**Stored items**.
■ ■ ■ ■ ■

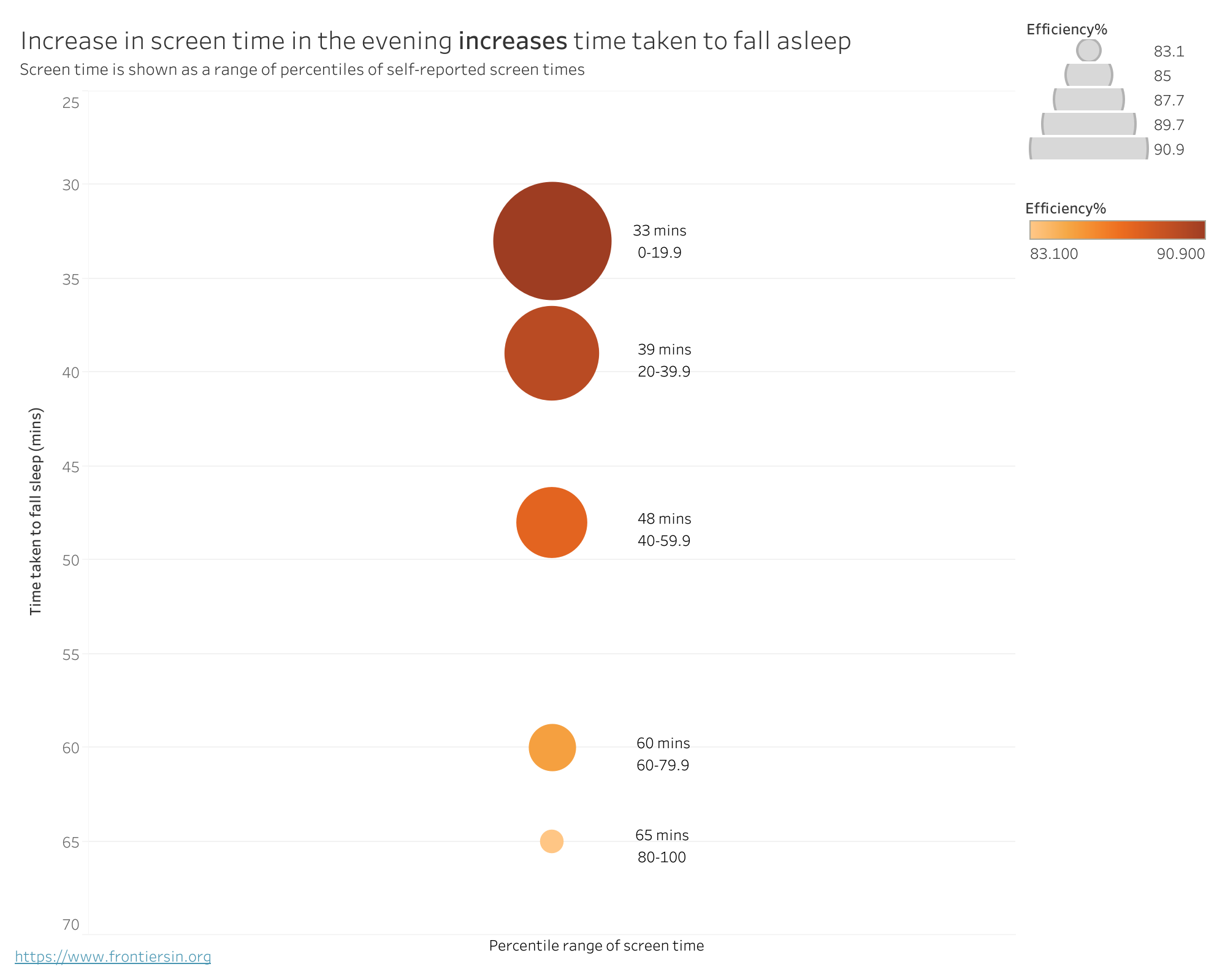
Task: Click the 'Time taken to fall sleep' axis title
Action: coord(36,511)
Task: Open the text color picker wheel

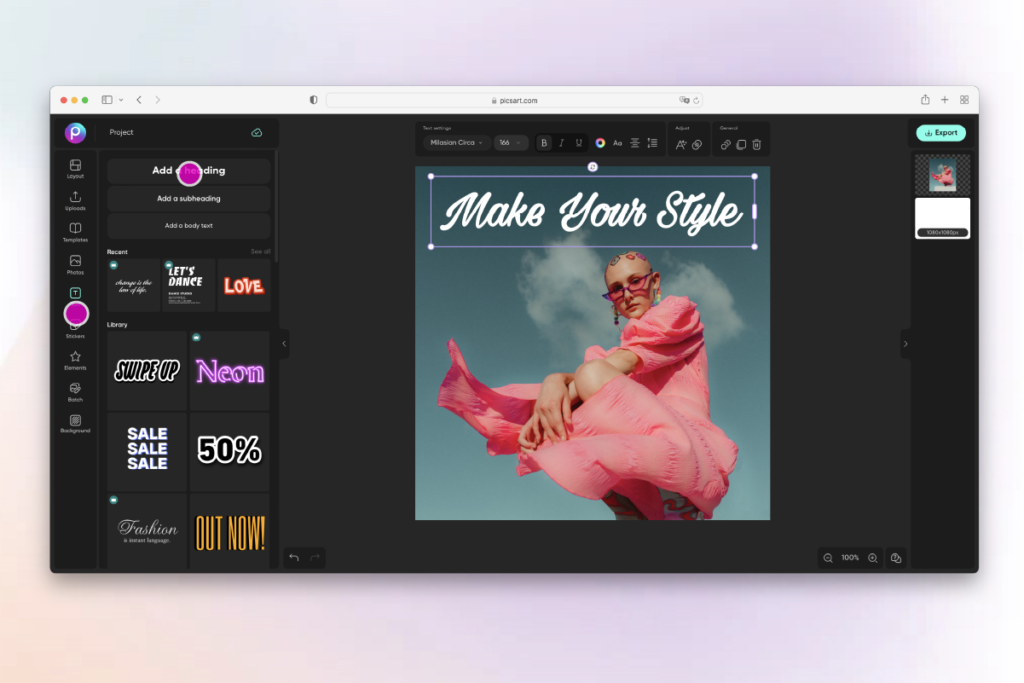Action: click(599, 142)
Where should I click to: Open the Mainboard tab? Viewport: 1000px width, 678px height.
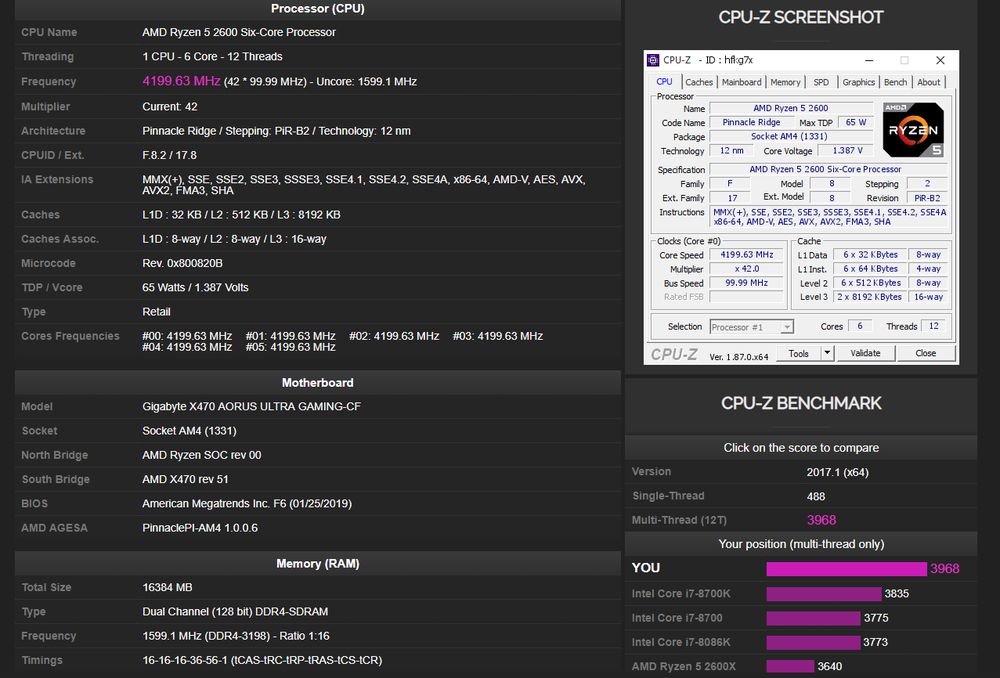coord(741,82)
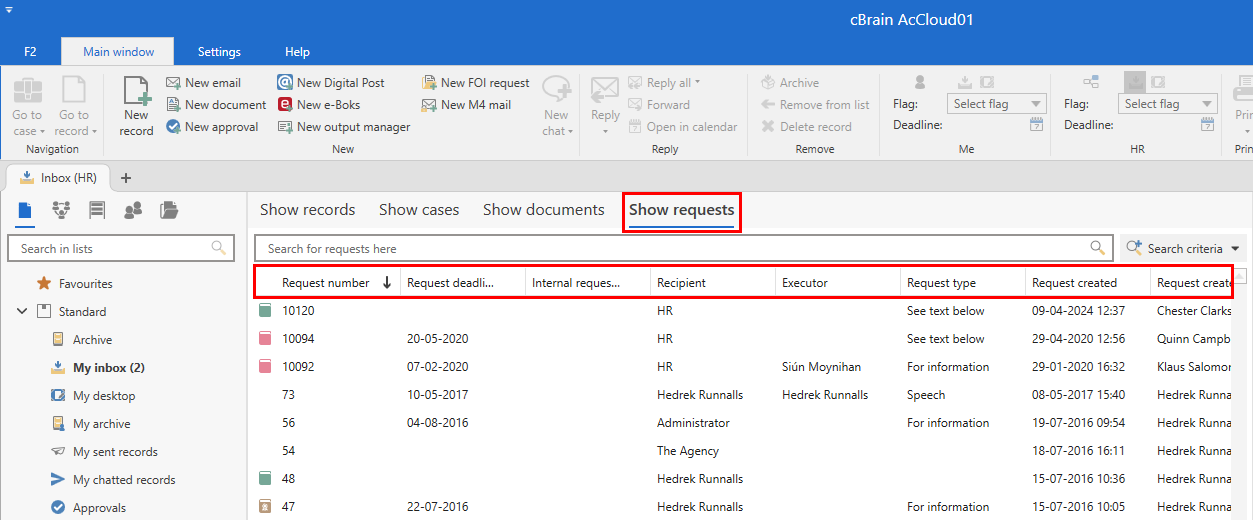This screenshot has width=1253, height=520.
Task: Sort by the Request number column header
Action: click(326, 283)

■ ■ ■ ■ ■

**Instructions to follow**. Copy the entries above exactly from the line with "Task: Open the text color picker wheel" down to their last line, both ends included. Do not copy any pictures.

**Written solution**.
Task: Open the text color picker wheel

Action: click(599, 142)
Where should I click to: Open the Mainboard tab? Viewport: 1000px width, 678px height.
coord(741,82)
This screenshot has width=1253, height=520.
Task: Sort by the Request number column header
Action: click(326, 283)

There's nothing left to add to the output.